AYO National Music Camp 2013: Blog 6
By Erin Lancaster

A conversation between two people, a young woman and a man wearing an instrument case on his back.
Arts Administration student Lucy Rash organises the Chamber Music Concert with violin tutor Lachlan Bramble
Four double-bassists bow after a performance
Double Bass Quartet Rhiannon Oakhill, Ainsleigh Coates, Alan Moxey and Serena Lim take a bow
A group of young musicians pictured outside smile at the camera
The Shostakovich Octet dresses up in the spirit of Shostakovich for the concert
Musicians perform on percussion instruments on stage
Percussionist extraordinaire Shanie Klas at the Percussion Ensemble Concert

Day 11: A tempo

Wednesday was a musical feast! The first of the General Chamber Concerts was informally held in Madley Hall. Without the confines of formal blacks performers could be found in anything – bare-feet, board shorts and jeans no strangers to the stage. The hall was filled with campers and staff supporting their friends on stage and providing an encouraging atmosphere for the performances.  

Today was a chance to hear the camper’s instrumental voices apart from the massed sound of the orchestra. The chamber music program was full of known and unknown musical delights.
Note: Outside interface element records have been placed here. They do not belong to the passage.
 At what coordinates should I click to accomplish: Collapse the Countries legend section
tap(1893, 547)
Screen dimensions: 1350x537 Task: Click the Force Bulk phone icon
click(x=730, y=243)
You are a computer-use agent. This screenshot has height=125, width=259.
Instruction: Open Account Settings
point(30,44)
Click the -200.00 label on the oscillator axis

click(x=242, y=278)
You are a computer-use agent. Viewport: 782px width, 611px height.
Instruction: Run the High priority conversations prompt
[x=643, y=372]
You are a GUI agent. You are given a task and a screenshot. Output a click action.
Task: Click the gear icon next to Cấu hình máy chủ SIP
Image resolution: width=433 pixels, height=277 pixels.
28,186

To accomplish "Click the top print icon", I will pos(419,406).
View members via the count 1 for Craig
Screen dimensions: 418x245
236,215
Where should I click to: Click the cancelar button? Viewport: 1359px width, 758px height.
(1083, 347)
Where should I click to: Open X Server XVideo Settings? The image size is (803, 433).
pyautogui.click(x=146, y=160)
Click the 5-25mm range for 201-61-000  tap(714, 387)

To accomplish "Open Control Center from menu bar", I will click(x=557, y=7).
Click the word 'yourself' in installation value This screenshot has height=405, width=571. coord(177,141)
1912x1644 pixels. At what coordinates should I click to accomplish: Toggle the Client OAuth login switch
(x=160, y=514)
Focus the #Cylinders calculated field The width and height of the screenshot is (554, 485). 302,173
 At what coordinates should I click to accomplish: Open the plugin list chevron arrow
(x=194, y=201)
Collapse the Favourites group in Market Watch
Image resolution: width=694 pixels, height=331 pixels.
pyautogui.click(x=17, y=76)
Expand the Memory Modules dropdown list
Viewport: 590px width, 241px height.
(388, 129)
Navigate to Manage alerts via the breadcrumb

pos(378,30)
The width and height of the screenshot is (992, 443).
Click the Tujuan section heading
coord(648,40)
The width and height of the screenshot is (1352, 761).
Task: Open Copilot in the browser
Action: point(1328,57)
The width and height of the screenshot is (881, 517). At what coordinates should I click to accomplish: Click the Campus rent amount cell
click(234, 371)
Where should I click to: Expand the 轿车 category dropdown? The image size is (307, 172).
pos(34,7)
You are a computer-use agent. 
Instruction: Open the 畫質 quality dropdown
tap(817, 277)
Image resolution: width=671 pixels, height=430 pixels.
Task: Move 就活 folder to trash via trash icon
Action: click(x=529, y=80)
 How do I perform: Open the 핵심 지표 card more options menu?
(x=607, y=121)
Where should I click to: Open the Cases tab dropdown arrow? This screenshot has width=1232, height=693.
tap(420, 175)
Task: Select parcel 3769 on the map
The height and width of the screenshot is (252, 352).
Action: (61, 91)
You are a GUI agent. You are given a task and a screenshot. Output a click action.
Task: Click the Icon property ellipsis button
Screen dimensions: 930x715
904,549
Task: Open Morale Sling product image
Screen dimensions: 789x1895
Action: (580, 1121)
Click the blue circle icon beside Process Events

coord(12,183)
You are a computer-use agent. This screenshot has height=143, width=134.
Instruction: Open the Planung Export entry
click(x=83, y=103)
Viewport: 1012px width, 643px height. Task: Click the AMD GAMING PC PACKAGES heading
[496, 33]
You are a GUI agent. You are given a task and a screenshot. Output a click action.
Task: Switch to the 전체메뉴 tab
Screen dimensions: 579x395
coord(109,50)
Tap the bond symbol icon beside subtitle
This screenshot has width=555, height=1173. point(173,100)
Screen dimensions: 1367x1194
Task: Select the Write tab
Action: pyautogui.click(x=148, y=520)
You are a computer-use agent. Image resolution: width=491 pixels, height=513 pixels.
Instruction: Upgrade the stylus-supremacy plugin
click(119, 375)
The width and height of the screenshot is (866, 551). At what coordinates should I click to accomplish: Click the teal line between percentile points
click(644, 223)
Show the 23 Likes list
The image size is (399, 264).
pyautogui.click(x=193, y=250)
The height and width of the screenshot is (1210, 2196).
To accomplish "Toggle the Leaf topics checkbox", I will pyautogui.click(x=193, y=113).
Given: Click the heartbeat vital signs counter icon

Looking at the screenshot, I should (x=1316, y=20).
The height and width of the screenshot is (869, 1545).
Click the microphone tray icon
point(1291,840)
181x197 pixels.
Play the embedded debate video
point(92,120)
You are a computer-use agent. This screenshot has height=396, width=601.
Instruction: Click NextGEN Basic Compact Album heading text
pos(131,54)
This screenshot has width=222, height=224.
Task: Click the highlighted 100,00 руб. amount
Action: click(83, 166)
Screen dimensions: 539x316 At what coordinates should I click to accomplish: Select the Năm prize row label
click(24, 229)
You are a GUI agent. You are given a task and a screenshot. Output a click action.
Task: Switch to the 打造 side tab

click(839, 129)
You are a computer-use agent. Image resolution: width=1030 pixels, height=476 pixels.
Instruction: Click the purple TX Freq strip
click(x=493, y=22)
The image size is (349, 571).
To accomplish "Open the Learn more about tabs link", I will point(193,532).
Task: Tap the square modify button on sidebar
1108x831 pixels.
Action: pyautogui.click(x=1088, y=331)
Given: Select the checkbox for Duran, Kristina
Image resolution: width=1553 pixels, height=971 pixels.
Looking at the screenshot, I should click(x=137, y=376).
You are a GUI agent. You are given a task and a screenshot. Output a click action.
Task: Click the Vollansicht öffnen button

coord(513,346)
The challenge for the ensembles was to lead themselves without a conductor, so eye-contact and strategic breathing on up-beats was key.  Chamber music co-ordinator Lachlan Bramble put together a fantastic program which included a double bass quartet, Hovhaness’ strangely wonderful duet for harp and flute Garden of Adonis, the ever shifting sands of Philip Glass’ String Quartet No.3 and more traditional favourites such as the Beethoven String Quintet.

The music didn’t stop there with the National Music Camp percussionists emerging from the back of the orchestra to take centre stage at the Percussion Ensemble Concert – possibly the musical highlight of the camp thus far.

They started with a literal bang and a yawp, completely unified in every movement in a dynamic performance of Kopetski’s Le Chant du Serpent. Bach followed in a way not many of us would have heard before with an arrangement of his keyboard works translated to marimbas and vibraphones. It was a mesmerising experience hearing the subject emerge delicately from the vibraphone; Bach’s counterpoint glowing through the layers of pure resonances of the percussion.

John Cage’s exotic Third Construction is perhaps the grooviest thing ever to be played in Elder Hall. It’s a tremendously difficult piece with four players juggling between shakers, tin cans, cricket callers and a conch shell (just to name a few of the instruments), keeping the compendium of polyrhythm’s in time with legs and arms as if in a dance.

Performances and deadlines approach quickly as do the final days of camp, but with such timeless performances one can forget about the ‘real world’ outside of these walls.